Document segment »
[BEGIN]
- Conference: Border Conference
- Record: 2–8 (1–6 Border)
- Head coach: Berl Huffman (3rd season);
- Home stadium: Zimmerman Field

= 1949 New Mexico Lobos football team =

American college football season

The 1949 New Mexico Lobos football team represented the University of New Mexico in the Border Conference during the 1949 college football season. In their third and final season under head coach Berl Huffman, the Lobos compiled a 2–8 record (1–6 against conference opponents), finished eighth in the Border Conference, and were outscored by opponents by a total of 307 to 98.
[END]
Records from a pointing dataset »
[BEGIN]
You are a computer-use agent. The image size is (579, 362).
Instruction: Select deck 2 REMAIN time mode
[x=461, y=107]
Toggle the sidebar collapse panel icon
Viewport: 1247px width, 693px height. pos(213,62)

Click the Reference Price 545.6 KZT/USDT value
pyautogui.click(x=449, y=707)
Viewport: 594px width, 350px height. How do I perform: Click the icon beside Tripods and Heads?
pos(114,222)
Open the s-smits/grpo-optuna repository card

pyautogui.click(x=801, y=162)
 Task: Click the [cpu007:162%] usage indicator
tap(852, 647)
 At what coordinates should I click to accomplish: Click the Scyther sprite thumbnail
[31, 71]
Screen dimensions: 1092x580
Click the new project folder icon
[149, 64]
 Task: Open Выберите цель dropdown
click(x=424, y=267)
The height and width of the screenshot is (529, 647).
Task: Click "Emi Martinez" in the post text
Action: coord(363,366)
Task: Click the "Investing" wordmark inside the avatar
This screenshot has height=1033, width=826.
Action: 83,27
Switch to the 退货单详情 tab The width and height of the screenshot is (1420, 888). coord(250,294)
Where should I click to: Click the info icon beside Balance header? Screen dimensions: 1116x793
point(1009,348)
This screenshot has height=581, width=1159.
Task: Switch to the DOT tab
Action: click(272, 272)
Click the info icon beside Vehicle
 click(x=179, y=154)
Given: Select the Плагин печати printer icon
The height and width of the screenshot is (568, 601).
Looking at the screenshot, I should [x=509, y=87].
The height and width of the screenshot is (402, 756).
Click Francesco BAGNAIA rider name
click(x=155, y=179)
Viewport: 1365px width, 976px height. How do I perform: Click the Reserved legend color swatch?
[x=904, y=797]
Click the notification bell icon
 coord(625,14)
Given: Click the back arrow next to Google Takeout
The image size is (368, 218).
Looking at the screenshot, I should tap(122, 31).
[END]
Goals »
- a) Please list the field names that appear in the bulleted lines at the top of the 1949 New Mexico Lobos summary.
- b) In the 1949 New Mexico Lobos summary, where did the team finish in the Border Conference?
Nothing in the records is required for the tasks.

Completed exercise »
- a) Conference, Record, Head coach, Home stadium

- b) Eighth